Extracted records:
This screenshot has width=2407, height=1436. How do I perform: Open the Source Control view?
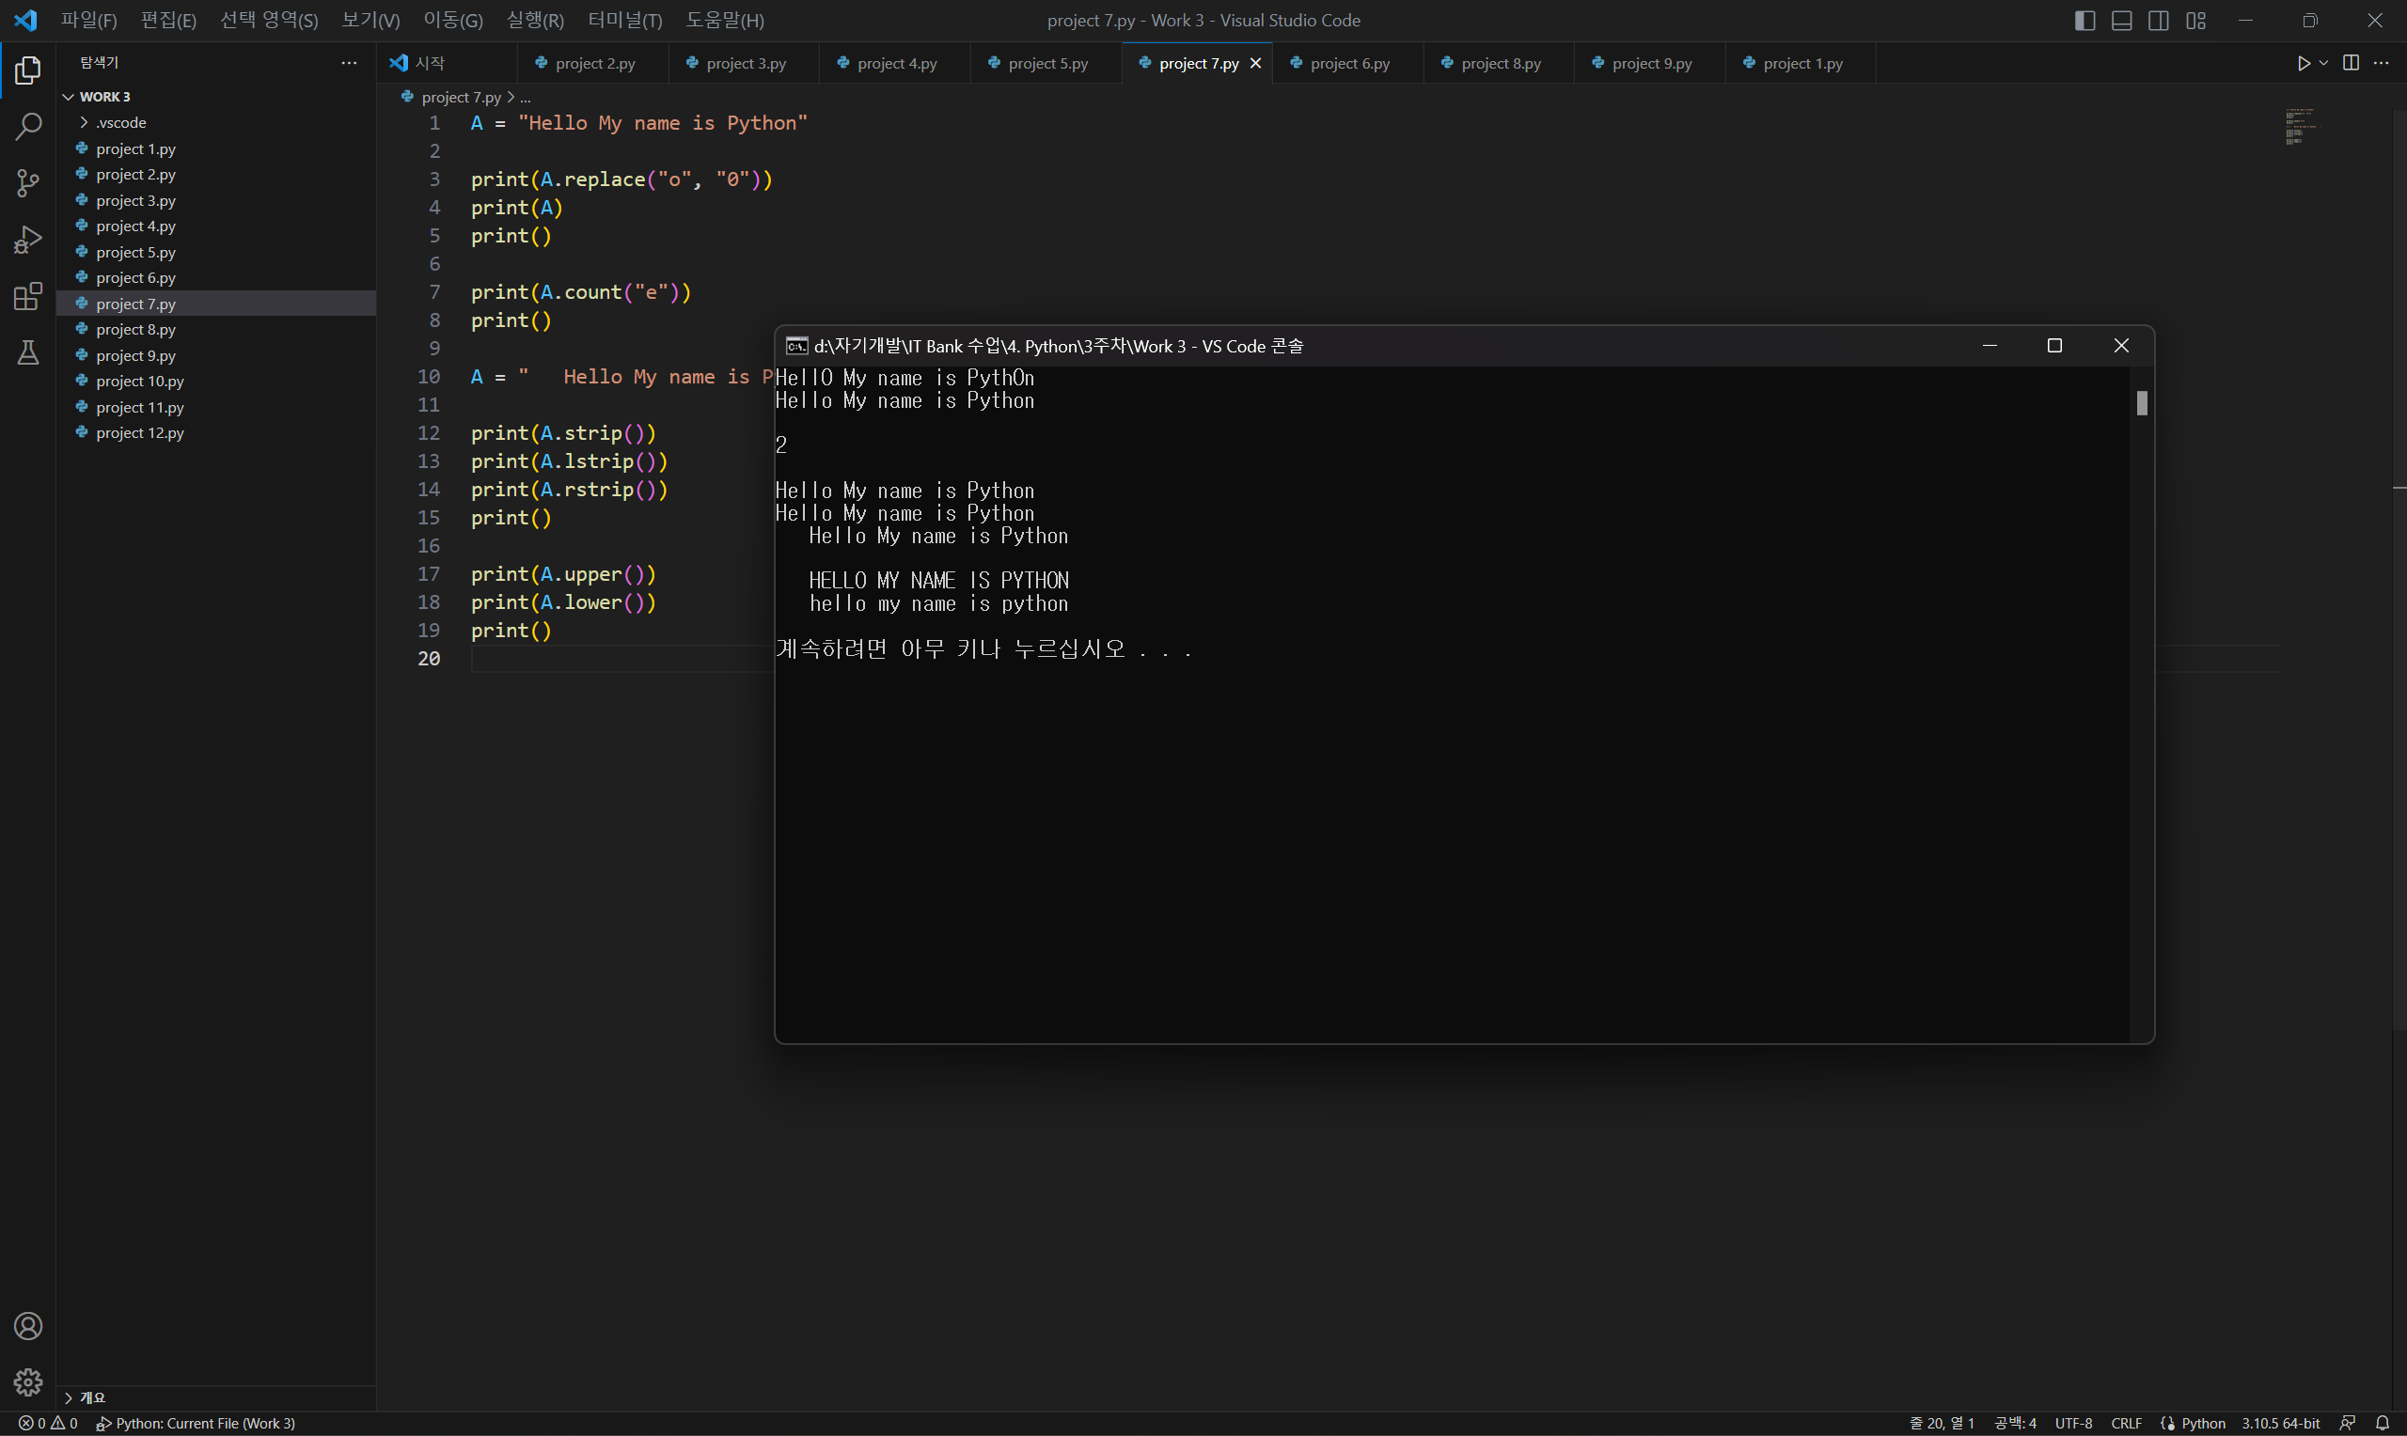coord(28,183)
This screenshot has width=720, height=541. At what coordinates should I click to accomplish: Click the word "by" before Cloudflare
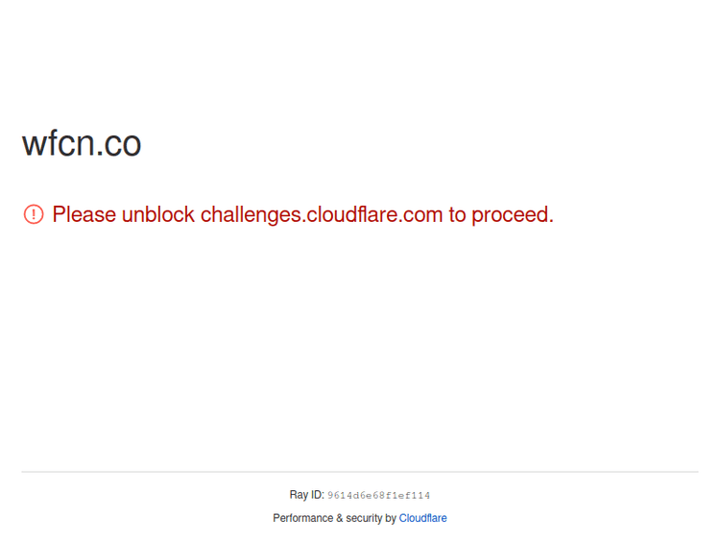click(391, 518)
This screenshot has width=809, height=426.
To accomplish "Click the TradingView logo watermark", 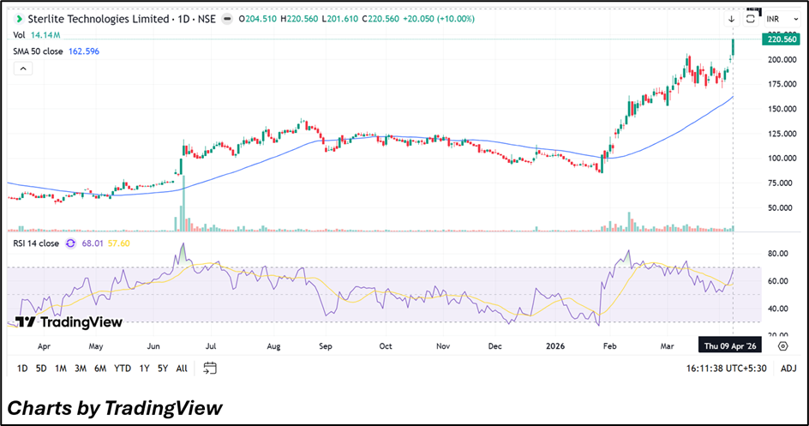I will (x=69, y=322).
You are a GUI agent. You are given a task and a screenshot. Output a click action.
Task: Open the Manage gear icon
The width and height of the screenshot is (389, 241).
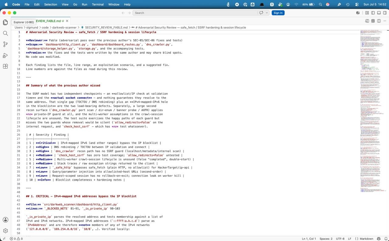point(5,231)
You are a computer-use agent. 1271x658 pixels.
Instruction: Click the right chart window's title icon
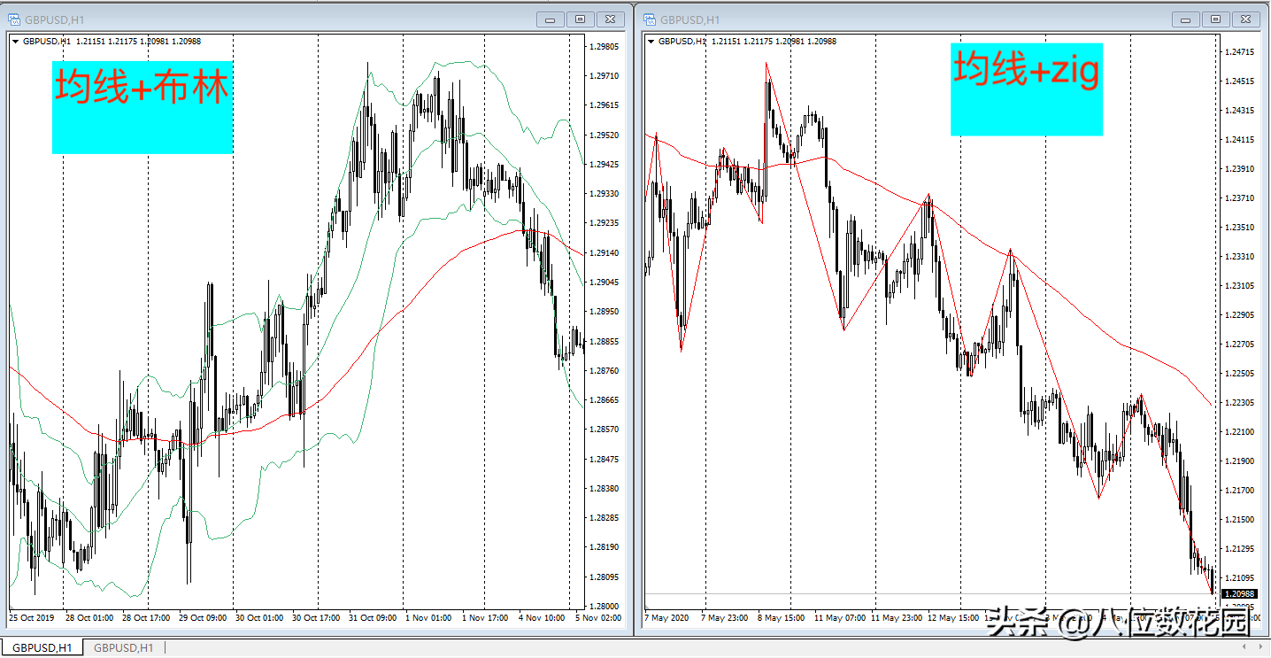coord(649,19)
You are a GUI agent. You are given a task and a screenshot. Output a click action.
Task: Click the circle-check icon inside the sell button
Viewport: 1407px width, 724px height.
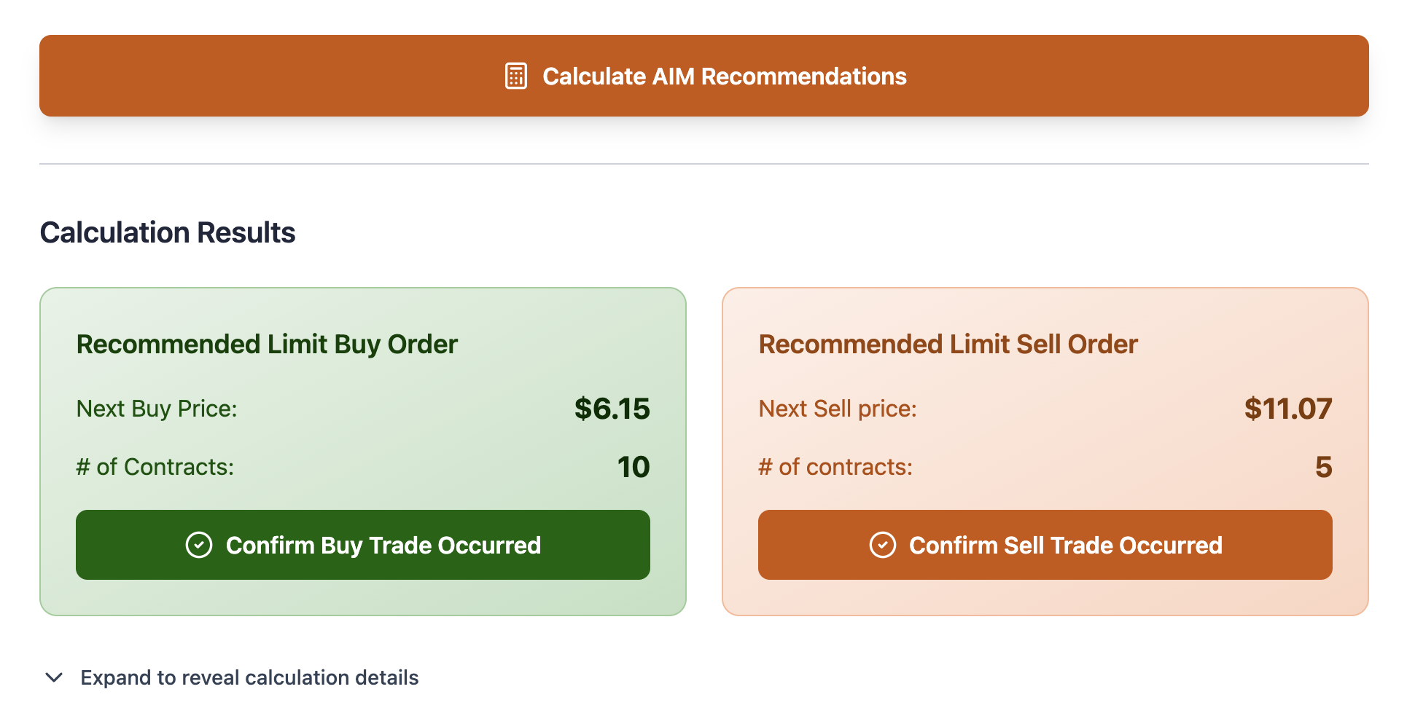(x=884, y=545)
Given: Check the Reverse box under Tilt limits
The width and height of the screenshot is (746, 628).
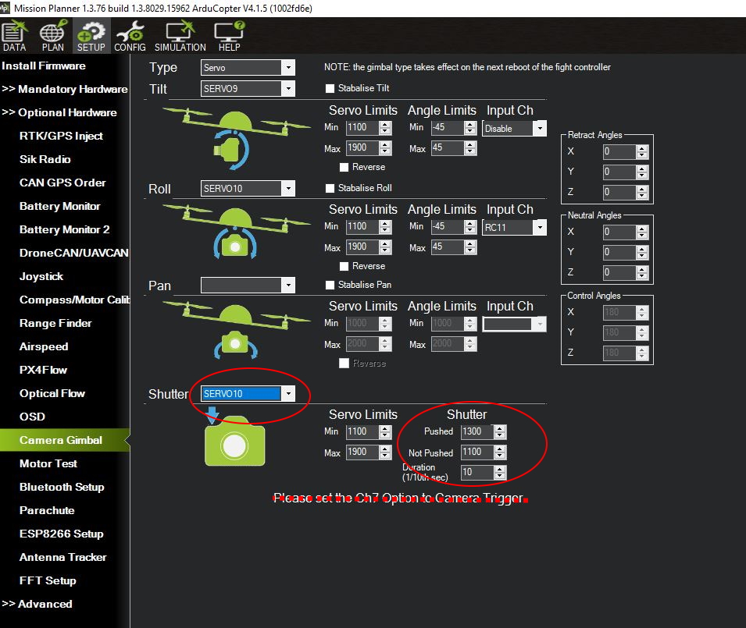Looking at the screenshot, I should coord(344,167).
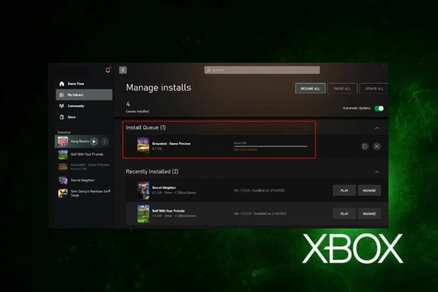Screen dimensions: 438x292
Task: Enable Automatic Updates toggle
Action: [380, 108]
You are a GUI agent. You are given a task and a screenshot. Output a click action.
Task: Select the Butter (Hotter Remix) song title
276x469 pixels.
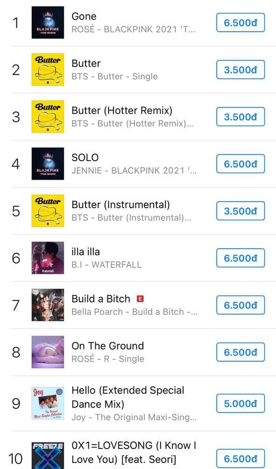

Short task: Please gather every line above that contains the word "icon", copying each one in full.

Full solution:
Task: Open the Manage gear icon
Instruction: Click the right chart window's title icon
Task: Click the circle-check icon inside the sell button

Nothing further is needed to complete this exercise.